───── INPUT MATERIAL ─────
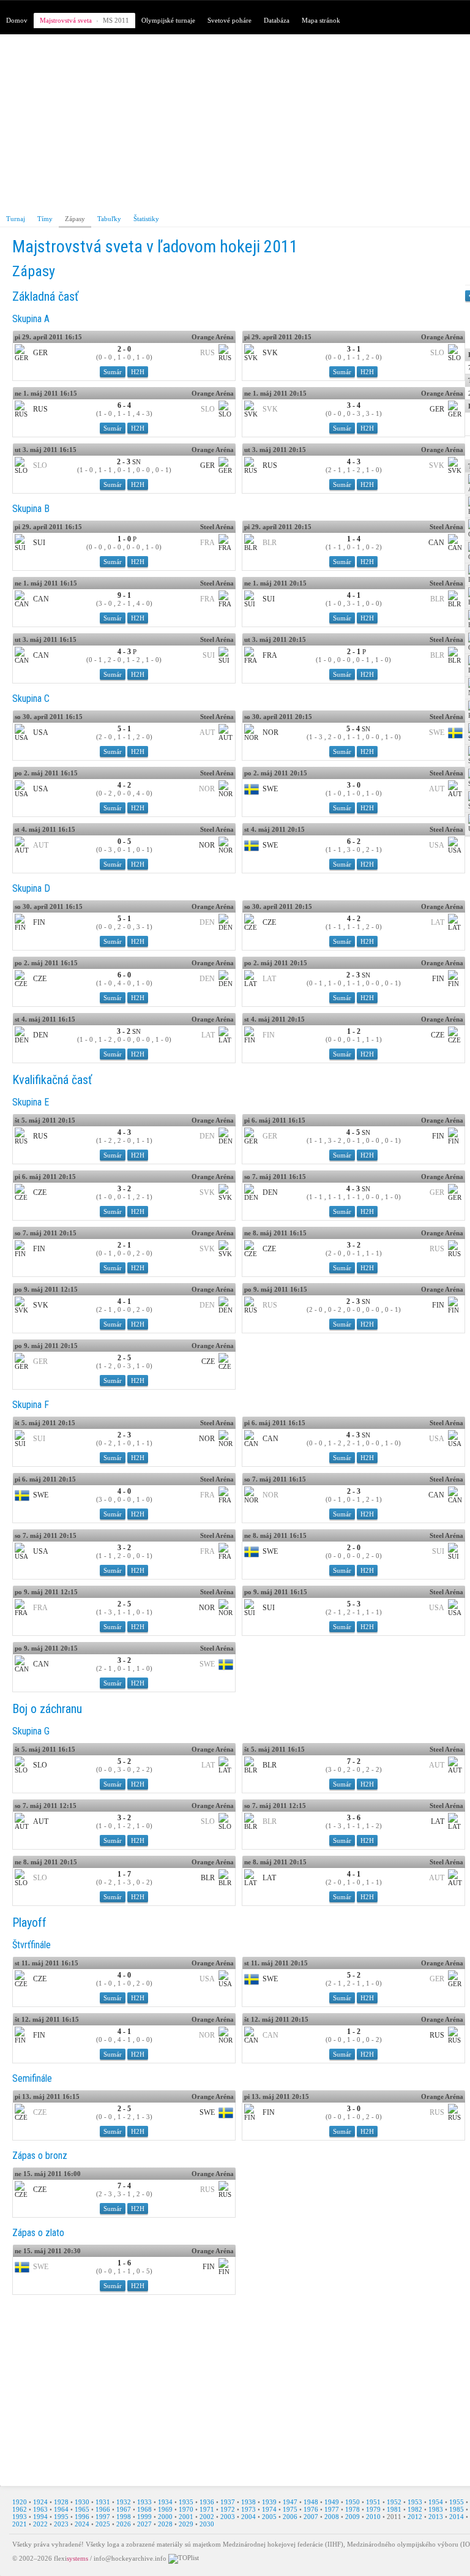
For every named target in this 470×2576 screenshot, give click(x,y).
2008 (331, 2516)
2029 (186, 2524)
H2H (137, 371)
─────
───── INPUT MATERIAL ─────
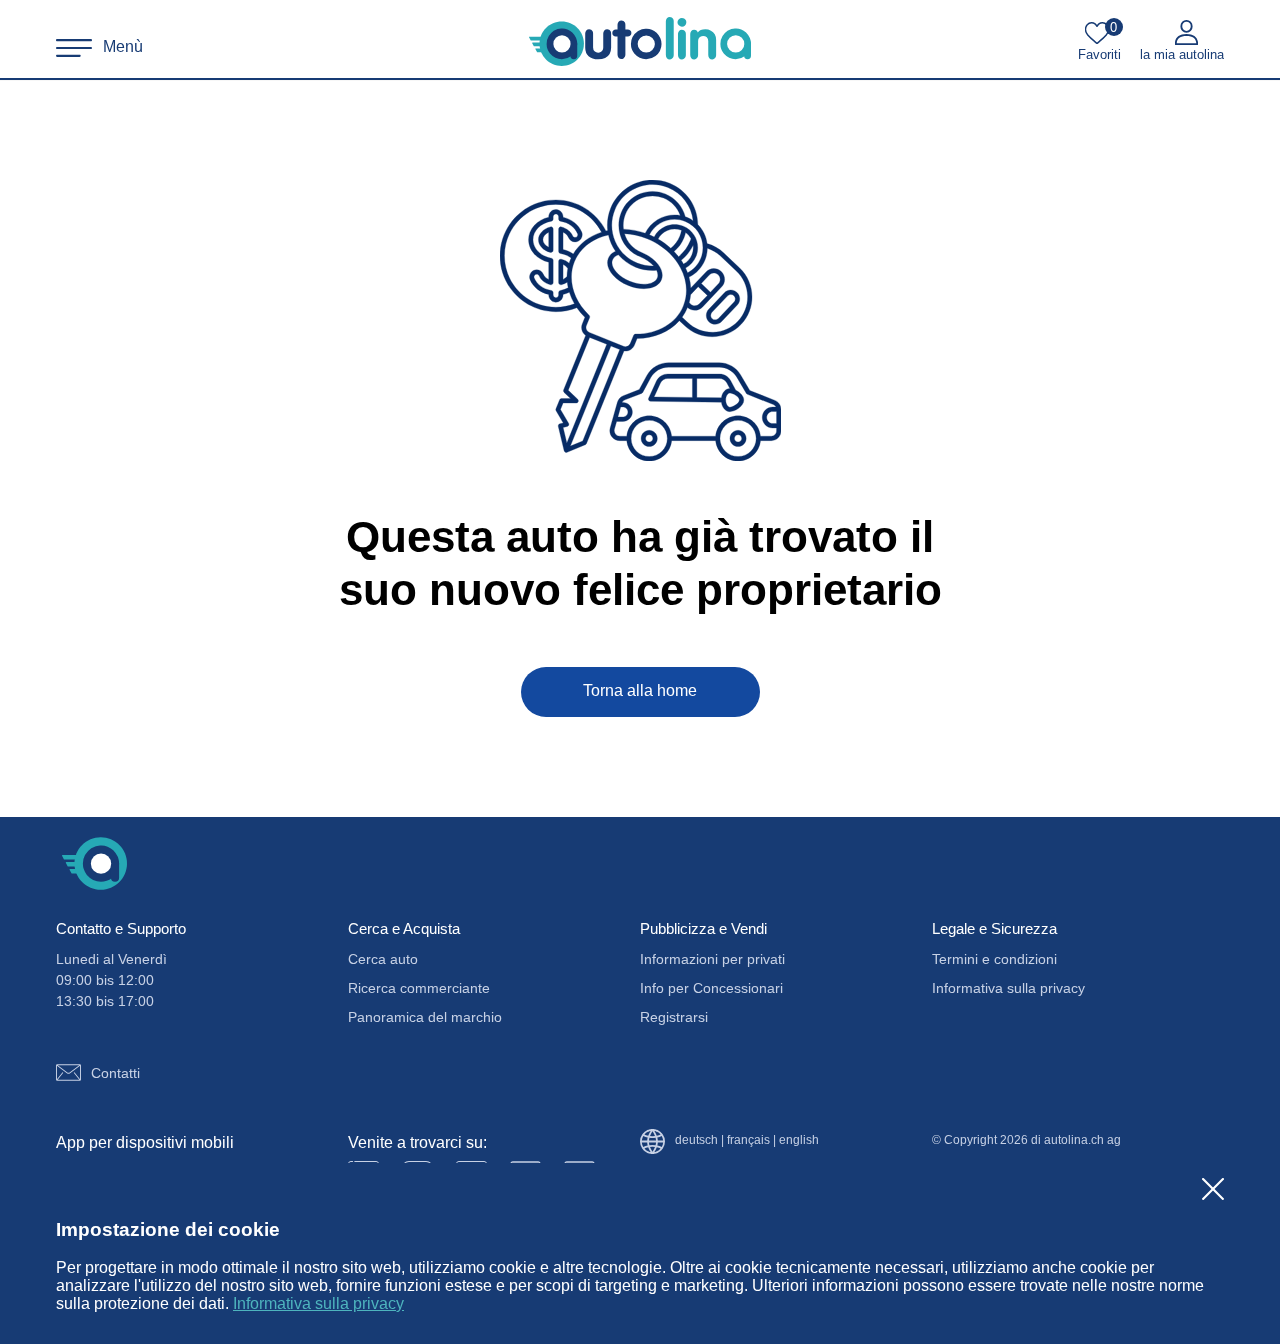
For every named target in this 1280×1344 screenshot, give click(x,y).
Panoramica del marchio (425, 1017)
─────
### REQUIRED WORK
Your answer should be a single number, which is the count of lines in the data above that include the word "named".

### REPLY
2